SCDI: Future Scotland – Future Growth

Given the capacity, and understandable reluctance, of many in the business community to engage in the constitutional debate, today’s Scottish Council Development and Industry (SCDI) survey is worth a read. 

While, SCDI takes no political view on independence, the organisation’s role has always been to examine and consider impartially the industrial, commercial and economic challenges and opportunities facing Scotland. Today’s paper, ‘Future Scotland: Future Growth’ is based on extensive interviews with members and a number of larger gatherings. 

The report gives a good (if gloomy) overview of the Scottish economy and the long term challenges. On taxes, you might have expected such a survey to have strong views on cutting taxation, but in fact the report states:

 “While a stable and affordable tax environment was important to businesses, many respondents were reasonably satisfied with the existing fiscal regime, and would only be seeking marginal improvements. While there were some calls for reductions in taxation rates to assist businesses, including business rates, VAT, national insurance and fuel duties, no particular consensus was detected for a significantly lower tax environment.”
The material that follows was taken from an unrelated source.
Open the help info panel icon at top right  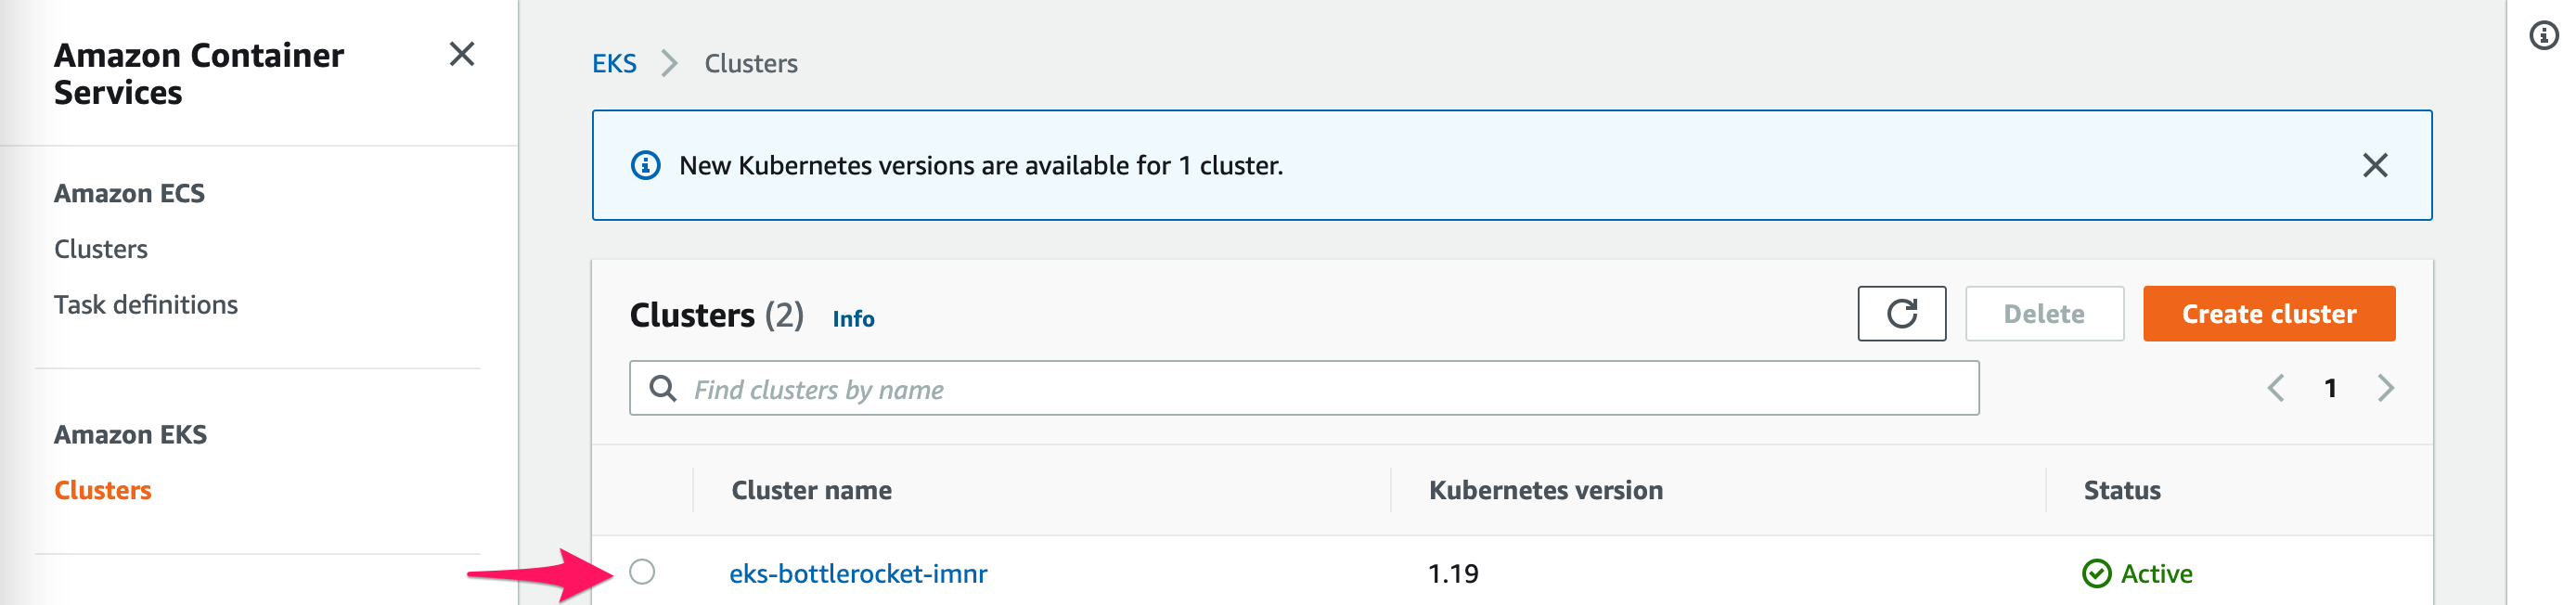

As the latest Scottish Government paper emphasises the benefits of cutting Corporation Tax, again you might have expected this survey to encourage that position. However, it was not a priority for most respondents that Scotland is able to lower its rate below that of rUK. The list of reasons given is interesting:

  •  The UK’s current corporation tax rate is relatively competitive and is reducing.
  • Ireland’s corporation tax rate had been set in a different era, and an independent Scotland may have “missed the boat”.
  • A marginal reduction would have some, but not significant, positive impact for an independent Scotland’s economy.
  • There is no great desire to participate in a race to the lowest tax environment.
  • There is doubt about the extent to which tax competition will be permissible within the EU.
  • The rate would have to be sustained over a reasonable timeframe, and avoid any sign of volatility, to be credible to potential investors.
  • Many respondents raised questions about how a competitive corporation tax would be funded, and acknowledged that the benefits would depend on the wider package of the prevailing business environment – e.g. it would have no real benefit if the result was that Scotland could not afford to maintain competitive infrastructure.
  • Corporation tax was not the sole reason for locating business – decisions also took account of physical infrastructure, access to raw materials, skilled labour etc.
  • It was pointed out that global enterprises have in-built systems for ensuring tax efficiency, and that the funds going to a Scottish exchequer from corporation tax would not necessarily be large-scale.
  • The headline rate is only one consideration – tax certainty and allowances are also important factors

 Even more encouraging was that, “most respondents articulated the desirability of a wider business environment that ensures we can invest appropriately in good infrastructure, skills and education to support the economy’s long-term needs.”

Sectors that rely on the wider GB market were not keen on creating new barriers, although few indicated that the current debate was having a marked impact on investment decisions. The economic climate was much more significant. The emphasis was on long term stability, “relative uncertainty can jeopardise decision making.” 

While respondents had mixed views on the new Scotland Act and greater devolution in general, the overwhelming view was, “it is not the powers, but the policy decisions that will count”. Hard to disagree with that as the Red Paper consistently argues the same point.

There was a clear preference for a monetary union with the rUK but, “Numerous respondents voiced reservations about how well an independent Scotland would fare in negotiations post-referendum, and thought there was a reasonable probability that an independent Scotland’s influence could be weakened. Some respondents also questioned whether such an arrangement would in fact negate the idea of Scottish independence, and considered that an independent Scotland should have its own Central Bank”. There were also concerns about Scotland’s credit rating and the impact of speculation. 

Unsurprisingly, SCDI and the respondents value impartial information from within and outwith Scotland. They also urged that their contributions should be listened to and not shouted down by one side or another. The latter may be more challenging!